## [SUPPLIED TEXT]

— begin —

Posted: Sun Apr 26, 2020 8:26 am
by tippie53
it has been a while since we got many questions on finish work and I want to bring you up to date on what I have learned.
I cannot stress enough the importance of prep work. I don't sand past 220 grit to allow some tooth for the finish to hang on to. If you sand too fine you burnish the wood and you loose that mechanical hold. This is often the cause of many adhesion issues.
So here is what I do.
A after sanding Seal
I use shellac or vinyl sealer depending on the finish I am spraying. I use 2 brands of lacquer. I stopped using sherwinn williams and use minwax and Mowhawk. I use the gloss and satin.
Now hear is where we get more technical.
The mix and application. I am using a Fuji Semi pro 2 sprayer with turbine. I also have 2 conventional spray guns but haven't used them for a while. I will be breaking them back out.
I will tell you that technique is as important as product. You have to work with the material and find what works for you. So I use a basic mix. On shellac a 25% thinned spray.. The one thing I can tell you is play with different needle sizes.This is what determines how much material comes out and the size of the droplets. I have a 1.3 in my gun and ordered a 1.0 to see how this will work.
So lets talk about mixes.
A use a filter to screen the finish before and after mixing. I like to use a small amount of retarder and thinner on the sealer. Mowhawk sealer 5 to 10% retarded 20% thinner . I use 2 coats then level sand and apply a filler. I use 2 fillers.
https://www.lmii.com/pore-fillers/3033- ... 16-oz.html
https://www.lmii.com/search?controller= ... sed+filler
I used to use pore o paq and will if I need to but the advantages of these are time as they dry in 40 min and you can get 3 coats in a day . You can also hit the sealer at the end of the day if you can give it a good hour dry time. They build pretty fast.
Once filled and sealed I do 3 coats of sealer the a light level sand with 400 grit. Then after sanding I double check to see I am level and ready for finishing.

this is my sealing process.

Re: FINISH 101

Posted: Sun Apr 26, 2020 9:11 am
by Morecowbell
John - thanks for posting this. One of the things I'm curious about is the HVLP vs conventional sprayer comment, was wondering why you haven't used the conventional one for a while but are going to break them back out - does that have to do with overspray and fumes that will now be dealt with by the new spray booth? The HVLP stuff seems a lot easier to deal with. Thanks

Re: FINISH 101

Posted: Sun Apr 26, 2020 9:29 am
by tippie53
I want to have the guns set up for water sealer and finish
I do like the HVLP fuji Semi pro.

— end —

## [WHAT IS ASKED]
[1] Write out the part of the spray-finishing thread starting with "Posted: Sun Apr 26, 2020 8:26" and going on through "is what I do.", word for word.
[2] Pull out every line of the rows that contains the word "Task", and copy each one as it stands.

## [PROVIDED DATA]
— begin —

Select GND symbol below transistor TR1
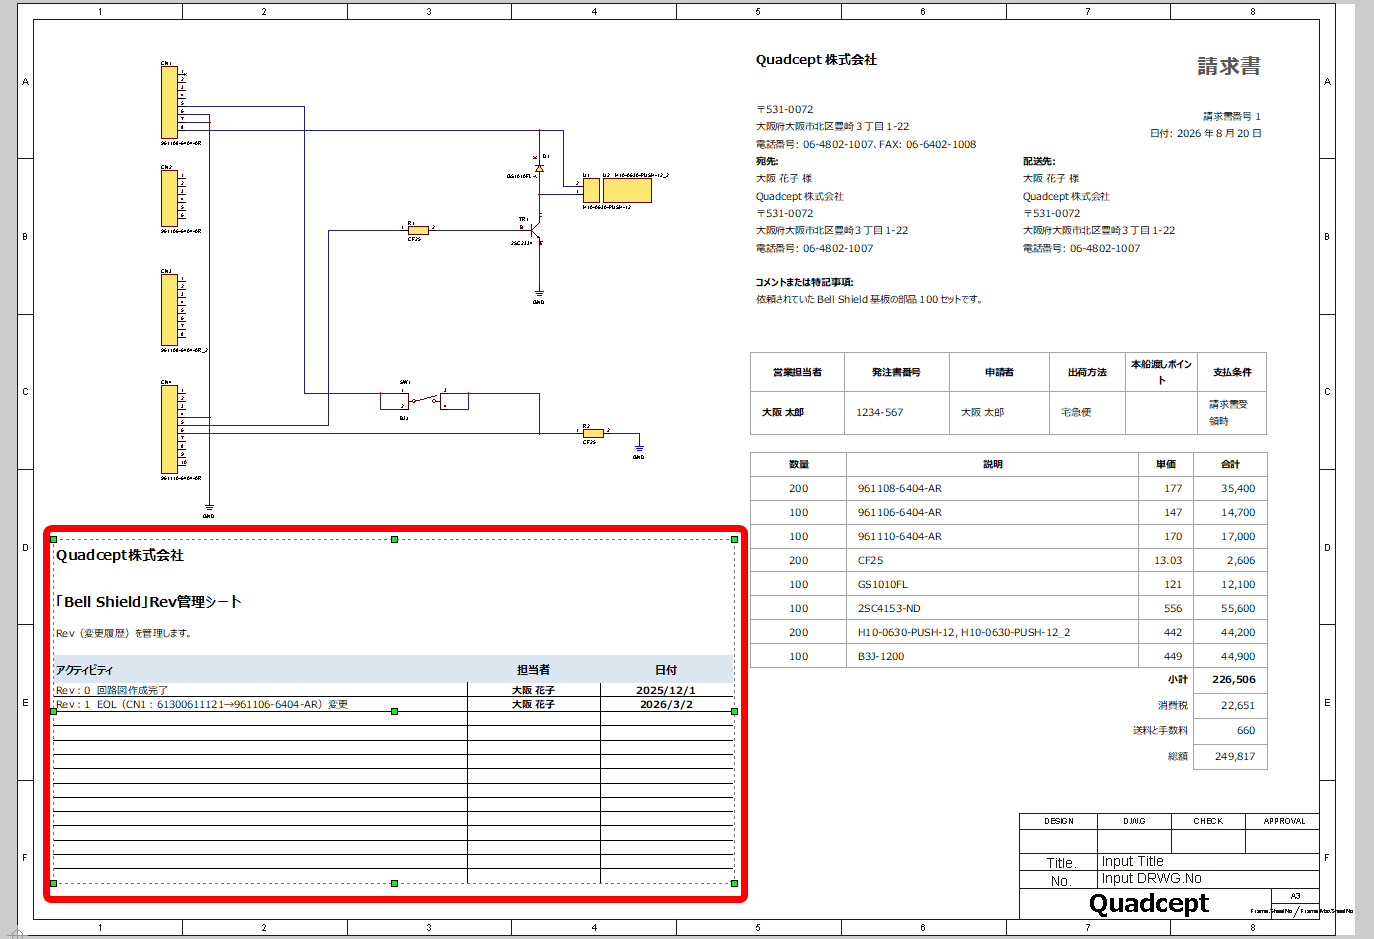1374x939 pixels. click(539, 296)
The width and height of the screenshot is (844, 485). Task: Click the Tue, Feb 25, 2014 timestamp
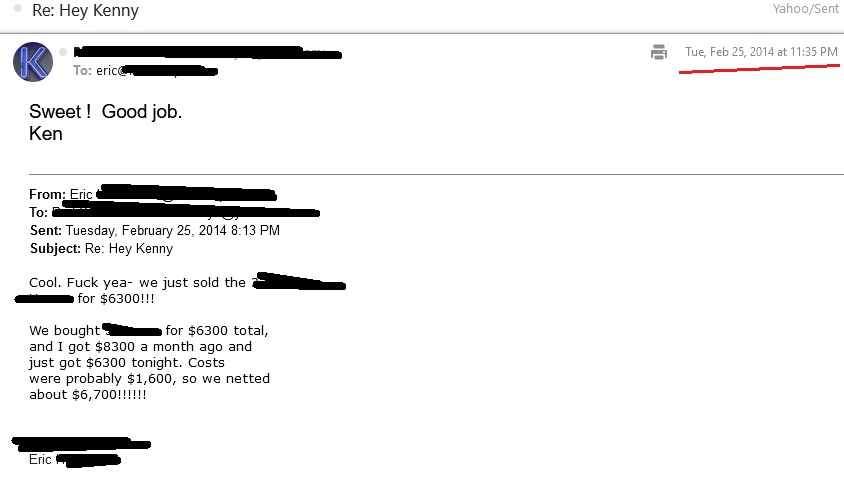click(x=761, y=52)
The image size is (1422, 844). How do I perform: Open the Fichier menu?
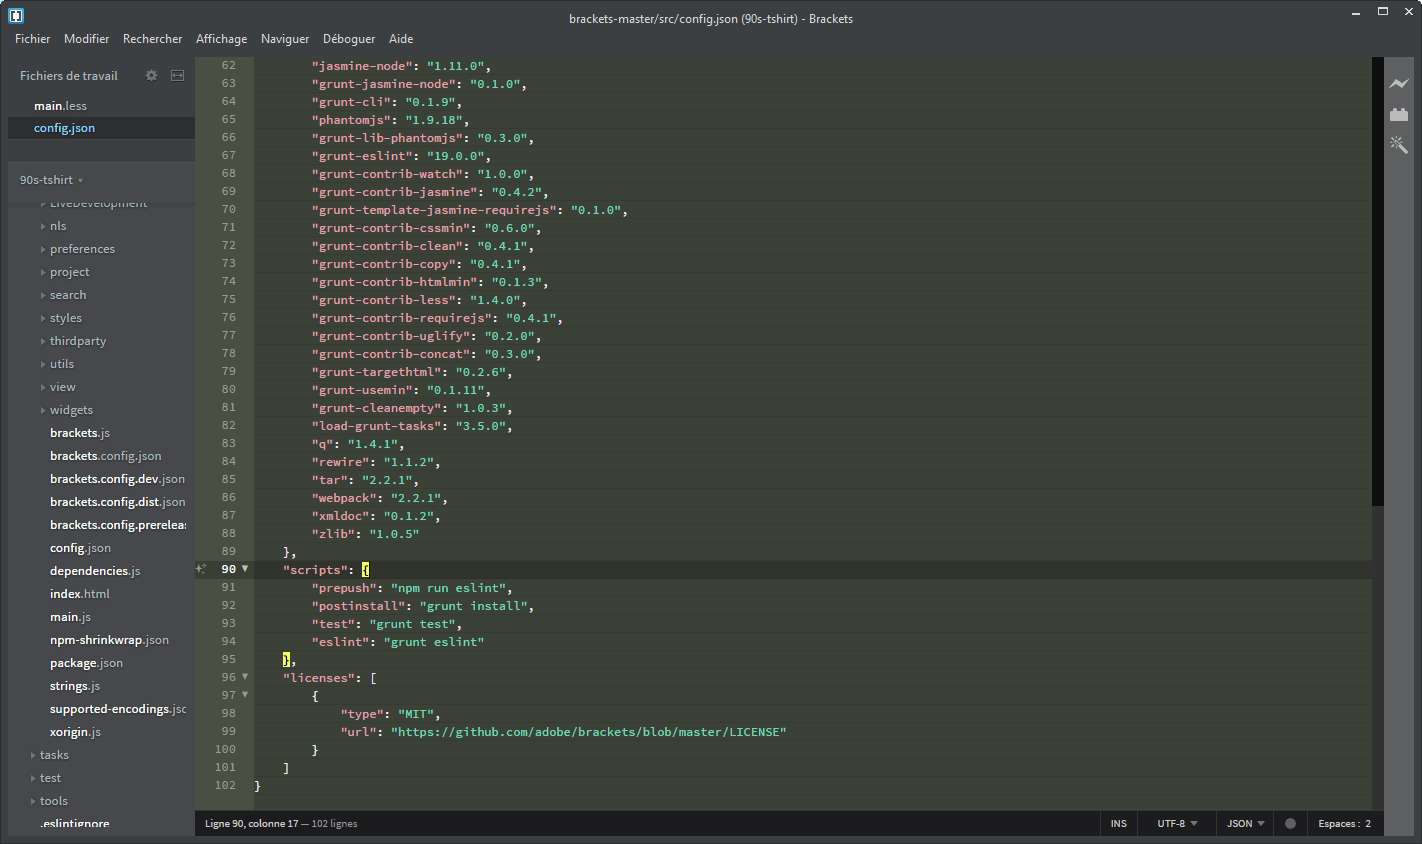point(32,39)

— end —
— begin —

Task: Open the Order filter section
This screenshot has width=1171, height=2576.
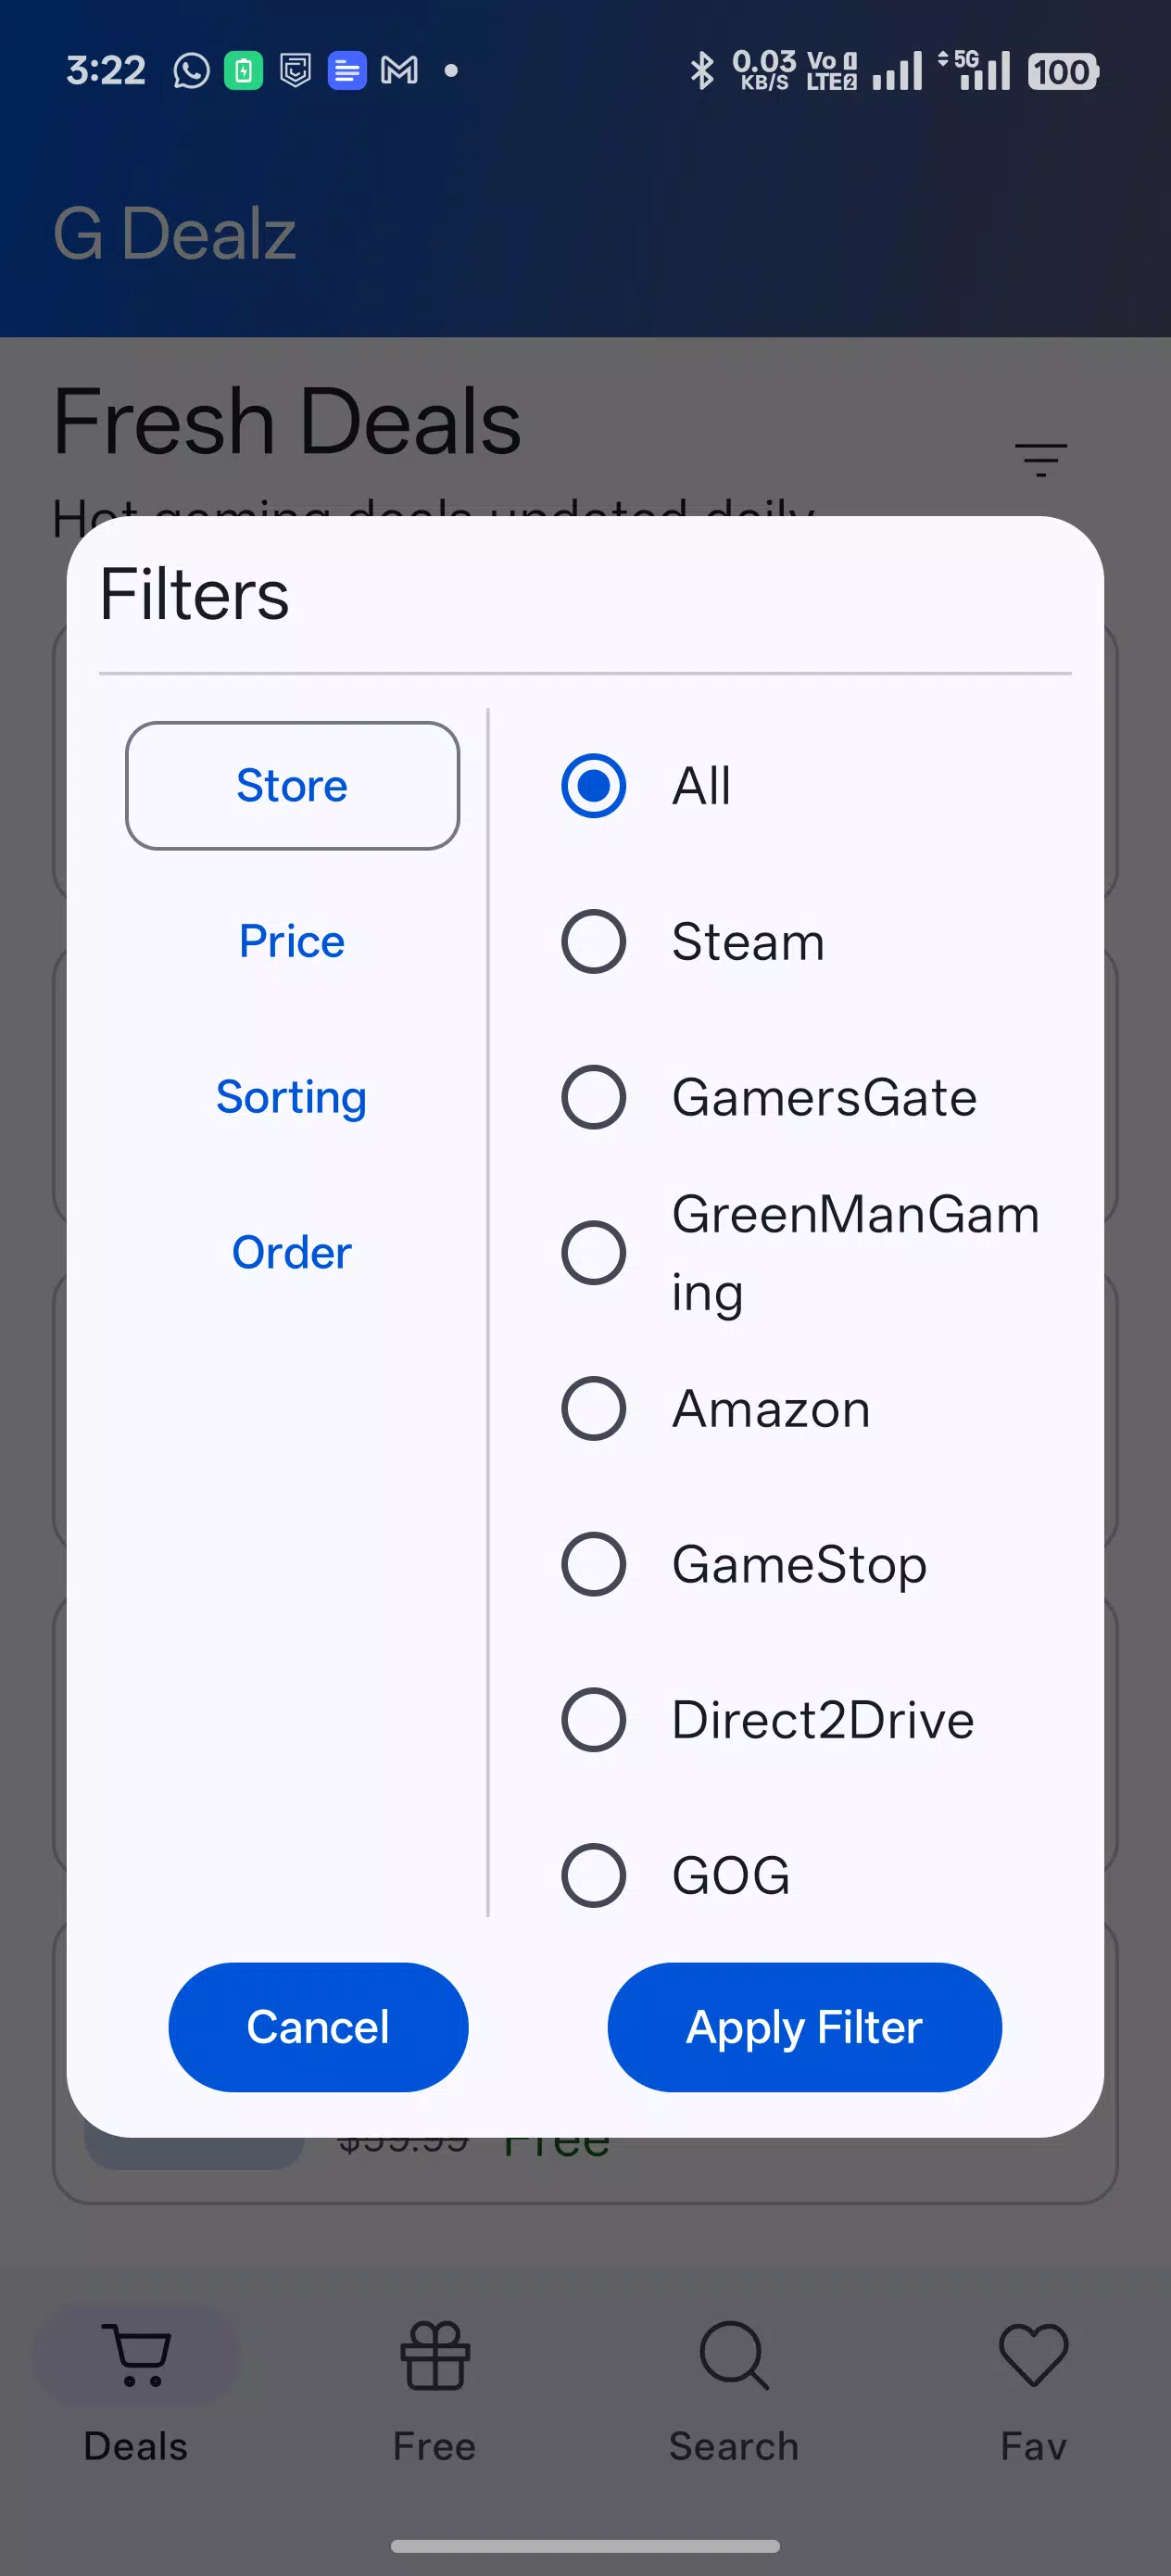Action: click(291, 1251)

— end —
— begin —

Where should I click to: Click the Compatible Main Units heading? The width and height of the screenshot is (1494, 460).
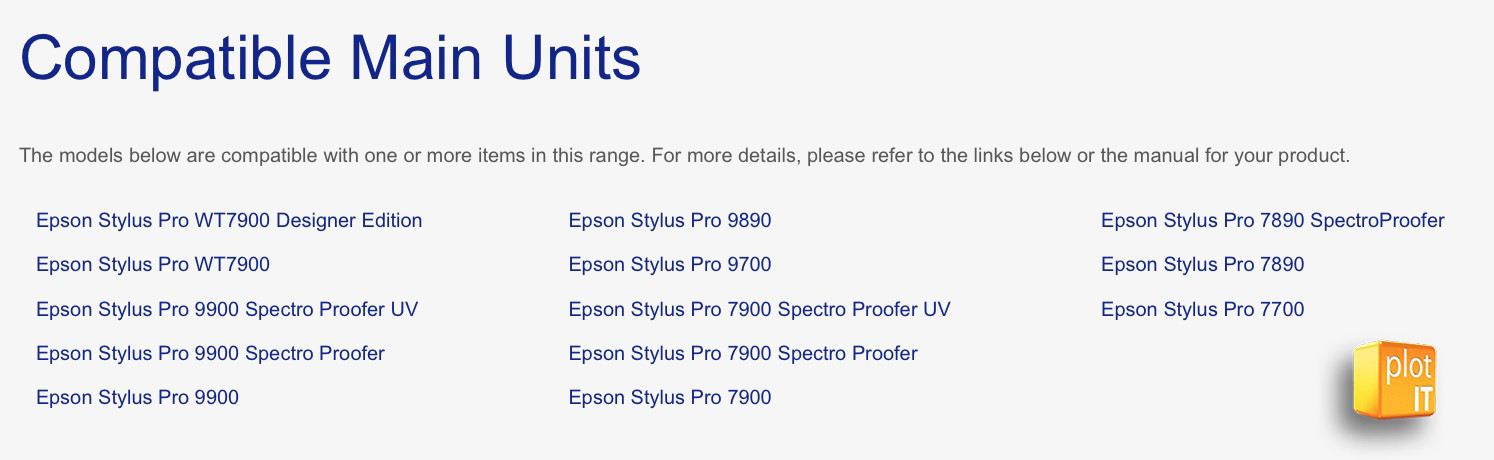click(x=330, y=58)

— end —

## [ANSWERS TO THE EXERCISES]
[1]
Posted: Sun Apr 26, 2020 8:26 am
by tippie53
it has been a while since we got many questions on finish work and I want to bring you up to date on what I have learned.
I cannot stress enough the importance of prep work. I don't sand past 220 grit to allow some tooth for the finish to hang on to. If you sand too fine you burnish the wood and you loose that mechanical hold. This is often the cause of many adhesion issues.
So here is what I do.

[2]
The width and height of the screenshot is (844, 485). Task: Click the Tue, Feb 25, 2014 timestamp
Task: Open the Order filter section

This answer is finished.